(Collected data)
..............................

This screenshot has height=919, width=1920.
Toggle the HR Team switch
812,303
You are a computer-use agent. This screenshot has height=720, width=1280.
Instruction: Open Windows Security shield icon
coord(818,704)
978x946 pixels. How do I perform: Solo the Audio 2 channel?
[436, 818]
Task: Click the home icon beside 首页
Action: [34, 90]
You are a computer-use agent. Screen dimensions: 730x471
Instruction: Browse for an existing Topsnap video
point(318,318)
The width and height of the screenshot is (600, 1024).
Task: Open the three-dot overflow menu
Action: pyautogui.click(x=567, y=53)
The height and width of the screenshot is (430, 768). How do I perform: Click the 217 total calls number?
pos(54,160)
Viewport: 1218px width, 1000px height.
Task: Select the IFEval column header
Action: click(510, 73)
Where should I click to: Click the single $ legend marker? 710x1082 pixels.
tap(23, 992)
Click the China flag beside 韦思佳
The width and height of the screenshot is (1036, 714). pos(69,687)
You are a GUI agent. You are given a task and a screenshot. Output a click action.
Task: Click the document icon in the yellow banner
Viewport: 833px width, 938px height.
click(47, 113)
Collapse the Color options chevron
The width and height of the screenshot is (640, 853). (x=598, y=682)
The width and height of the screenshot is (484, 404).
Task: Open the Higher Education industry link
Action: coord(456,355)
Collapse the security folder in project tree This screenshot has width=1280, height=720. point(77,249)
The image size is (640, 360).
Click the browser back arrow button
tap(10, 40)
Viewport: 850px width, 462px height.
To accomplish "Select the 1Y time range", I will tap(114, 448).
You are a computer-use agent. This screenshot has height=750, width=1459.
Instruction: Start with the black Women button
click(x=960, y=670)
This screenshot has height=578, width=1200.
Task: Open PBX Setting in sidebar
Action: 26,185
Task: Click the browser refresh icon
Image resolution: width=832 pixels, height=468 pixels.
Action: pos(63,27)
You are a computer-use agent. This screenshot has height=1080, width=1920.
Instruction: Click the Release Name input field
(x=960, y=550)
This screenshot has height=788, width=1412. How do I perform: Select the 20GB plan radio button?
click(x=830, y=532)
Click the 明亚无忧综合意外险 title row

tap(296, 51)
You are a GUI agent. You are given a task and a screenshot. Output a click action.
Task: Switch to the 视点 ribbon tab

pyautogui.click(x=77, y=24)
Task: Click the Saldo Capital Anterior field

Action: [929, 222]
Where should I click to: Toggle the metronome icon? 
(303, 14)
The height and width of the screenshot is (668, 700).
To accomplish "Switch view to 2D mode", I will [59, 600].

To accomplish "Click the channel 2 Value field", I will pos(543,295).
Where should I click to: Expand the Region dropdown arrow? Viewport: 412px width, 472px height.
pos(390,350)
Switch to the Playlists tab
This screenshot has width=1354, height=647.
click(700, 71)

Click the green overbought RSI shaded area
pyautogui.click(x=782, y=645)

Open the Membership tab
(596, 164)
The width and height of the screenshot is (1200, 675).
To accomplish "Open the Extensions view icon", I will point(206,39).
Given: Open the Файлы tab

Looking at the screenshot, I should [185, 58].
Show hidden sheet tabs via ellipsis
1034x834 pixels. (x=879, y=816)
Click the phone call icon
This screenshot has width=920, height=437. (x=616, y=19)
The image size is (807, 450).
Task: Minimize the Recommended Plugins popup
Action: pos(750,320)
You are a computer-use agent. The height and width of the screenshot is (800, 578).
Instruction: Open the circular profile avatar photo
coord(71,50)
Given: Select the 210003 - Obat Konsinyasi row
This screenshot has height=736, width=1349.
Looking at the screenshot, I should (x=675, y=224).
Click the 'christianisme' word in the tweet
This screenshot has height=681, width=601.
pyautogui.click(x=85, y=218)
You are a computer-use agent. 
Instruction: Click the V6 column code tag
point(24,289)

..............................

WHAT IS EXPECTED: Reproduce each entry precisely, so that nothing differs from the original.

REPLY TO THE TASK:
This screenshot has height=919, width=1920.
Toggle the HR Team switch
812,303
You are a computer-use agent. This screenshot has height=720, width=1280.
Instruction: Open Windows Security shield icon
coord(818,704)
978x946 pixels. How do I perform: Solo the Audio 2 channel?
[436, 818]
Task: Click the home icon beside 首页
Action: [34, 90]
You are a computer-use agent. Screen dimensions: 730x471
Instruction: Browse for an existing Topsnap video
point(318,318)
The width and height of the screenshot is (600, 1024).
Task: Open the three-dot overflow menu
Action: pyautogui.click(x=567, y=53)
The height and width of the screenshot is (430, 768). How do I perform: Click the 217 total calls number?
pos(54,160)
Viewport: 1218px width, 1000px height.
Task: Select the IFEval column header
Action: click(510, 73)
Where should I click to: Click the single $ legend marker? 710x1082 pixels.
tap(23, 992)
Click the China flag beside 韦思佳
The width and height of the screenshot is (1036, 714). pos(69,687)
You are a GUI agent. You are given a task and a screenshot. Output a click action.
Task: Click the document icon in the yellow banner
Viewport: 833px width, 938px height.
click(47, 113)
Collapse the Color options chevron
The width and height of the screenshot is (640, 853). (x=598, y=682)
The width and height of the screenshot is (484, 404).
Task: Open the Higher Education industry link
Action: coord(456,355)
Collapse the security folder in project tree This screenshot has width=1280, height=720. point(77,249)
The image size is (640, 360).
Click the browser back arrow button
tap(10, 40)
Viewport: 850px width, 462px height.
To accomplish "Select the 1Y time range", I will tap(114, 448).
You are a computer-use agent. This screenshot has height=750, width=1459.
Instruction: Start with the black Women button
click(x=960, y=670)
This screenshot has height=578, width=1200.
Task: Open PBX Setting in sidebar
Action: 26,185
Task: Click the browser refresh icon
Image resolution: width=832 pixels, height=468 pixels.
Action: pos(63,27)
You are a computer-use agent. This screenshot has height=1080, width=1920.
Instruction: Click the Release Name input field
(x=960, y=550)
This screenshot has height=788, width=1412. How do I perform: Select the 20GB plan radio button?
click(x=830, y=532)
Click the 明亚无忧综合意外险 title row

tap(296, 51)
You are a GUI agent. You are given a task and a screenshot. Output a click action.
Task: Switch to the 视点 ribbon tab

pyautogui.click(x=77, y=24)
Task: Click the Saldo Capital Anterior field

Action: [929, 222]
Where should I click to: Toggle the metronome icon? 
(303, 14)
The height and width of the screenshot is (668, 700).
To accomplish "Switch view to 2D mode", I will [59, 600].

To accomplish "Click the channel 2 Value field", I will pos(543,295).
Where should I click to: Expand the Region dropdown arrow? Viewport: 412px width, 472px height.
pos(390,350)
Switch to the Playlists tab
This screenshot has width=1354, height=647.
click(700, 71)

Click the green overbought RSI shaded area
pyautogui.click(x=782, y=645)

Open the Membership tab
(596, 164)
The width and height of the screenshot is (1200, 675).
To accomplish "Open the Extensions view icon", I will point(206,39).
Given: Open the Файлы tab

Looking at the screenshot, I should [185, 58].
Show hidden sheet tabs via ellipsis
1034x834 pixels. (x=879, y=816)
Click the phone call icon
This screenshot has width=920, height=437. (x=616, y=19)
The image size is (807, 450).
Task: Minimize the Recommended Plugins popup
Action: pos(750,320)
You are a computer-use agent. The height and width of the screenshot is (800, 578).
Instruction: Open the circular profile avatar photo
coord(71,50)
Given: Select the 210003 - Obat Konsinyasi row
This screenshot has height=736, width=1349.
Looking at the screenshot, I should (x=675, y=224).
Click the 'christianisme' word in the tweet
This screenshot has height=681, width=601.
pyautogui.click(x=85, y=218)
You are a computer-use agent. 
Instruction: Click the V6 column code tag
point(24,289)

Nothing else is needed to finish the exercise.